In the records below, find the line that contains "Click the @IcelandFoods handle". Retype that line and all the lines after it through the end, leaving out the pictures.

══ STORED DATA

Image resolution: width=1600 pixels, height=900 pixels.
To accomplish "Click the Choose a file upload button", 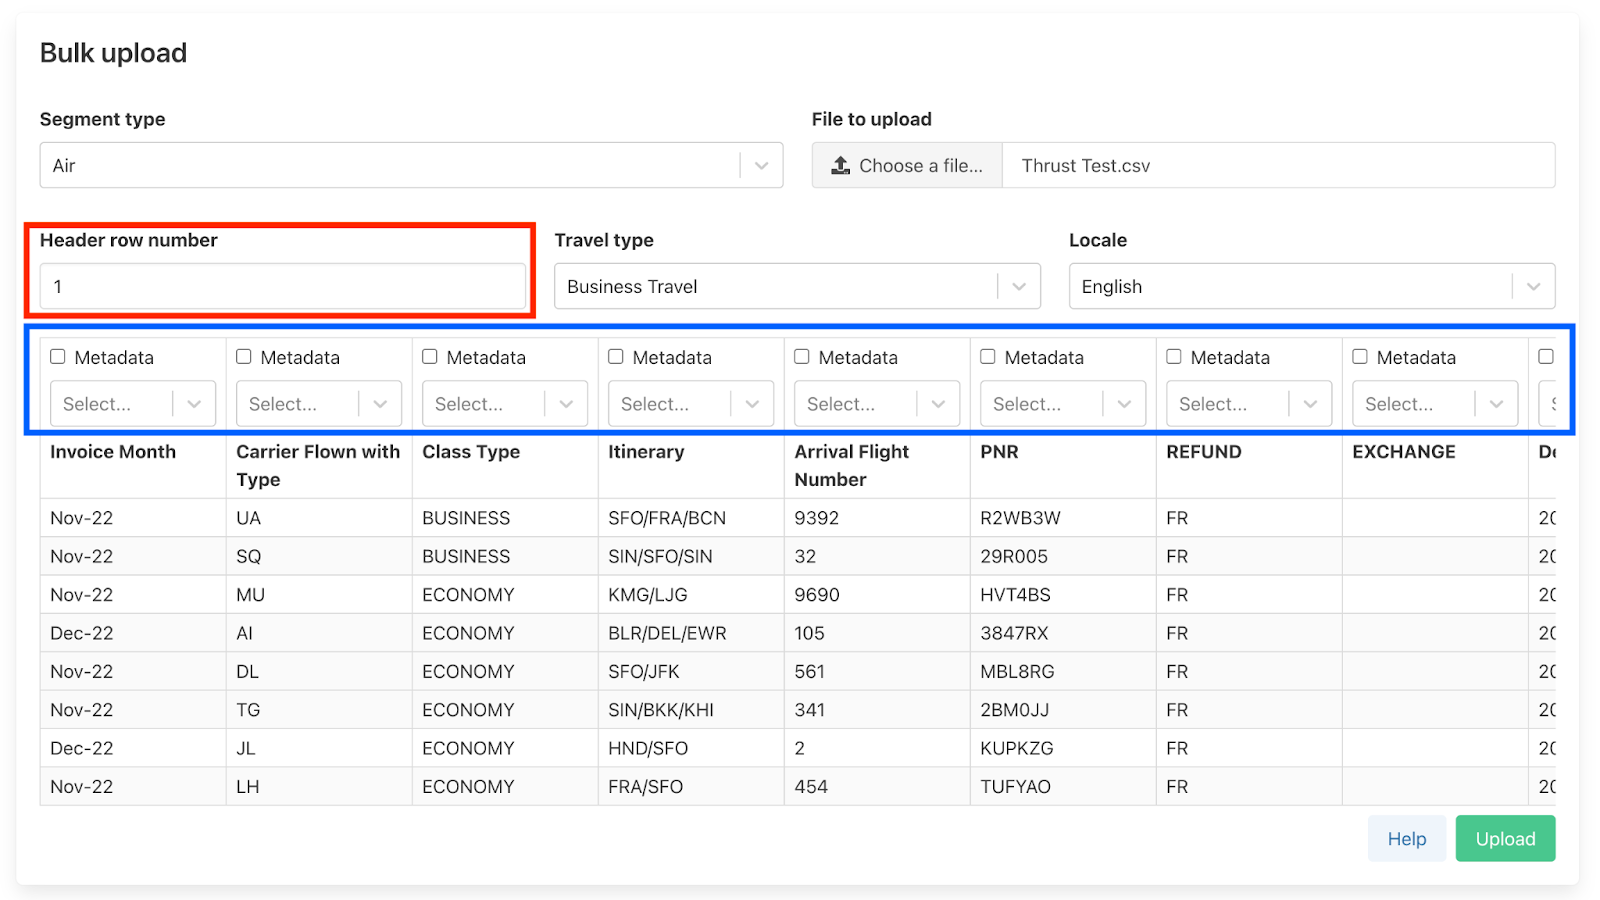I will [907, 166].
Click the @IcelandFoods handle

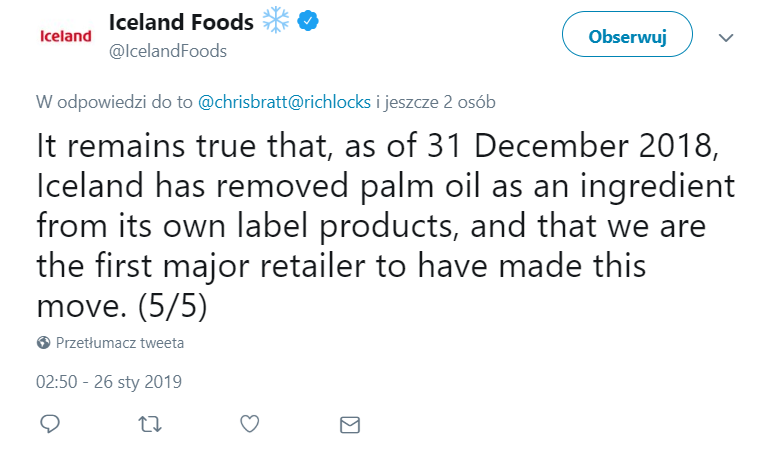(167, 51)
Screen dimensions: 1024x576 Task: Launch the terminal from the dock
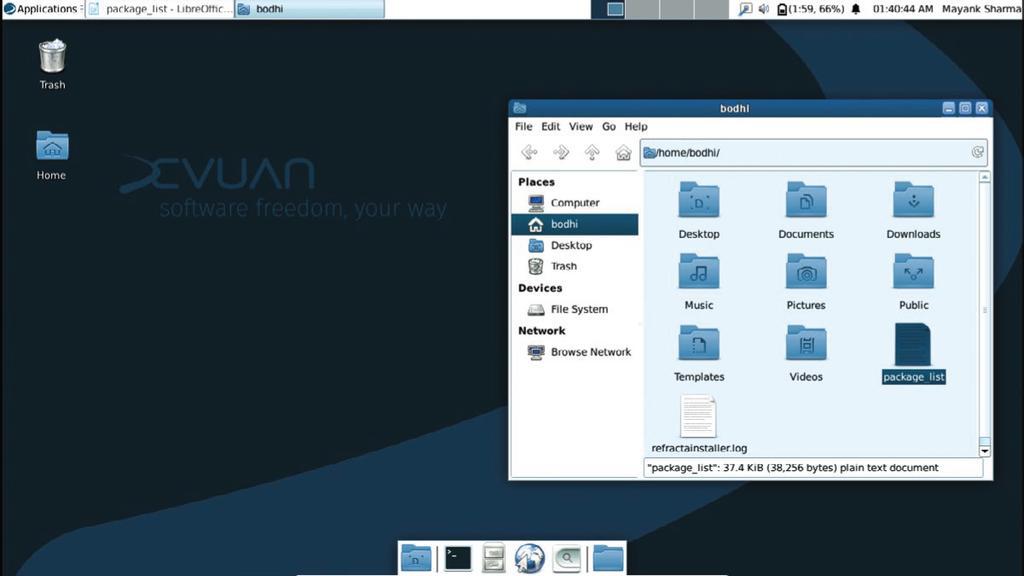458,558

════

WRITTEN RESPONSE:
Click the @IcelandFoods handle

(167, 51)
Screen dimensions: 1024x576 Task: Launch the terminal from the dock
458,558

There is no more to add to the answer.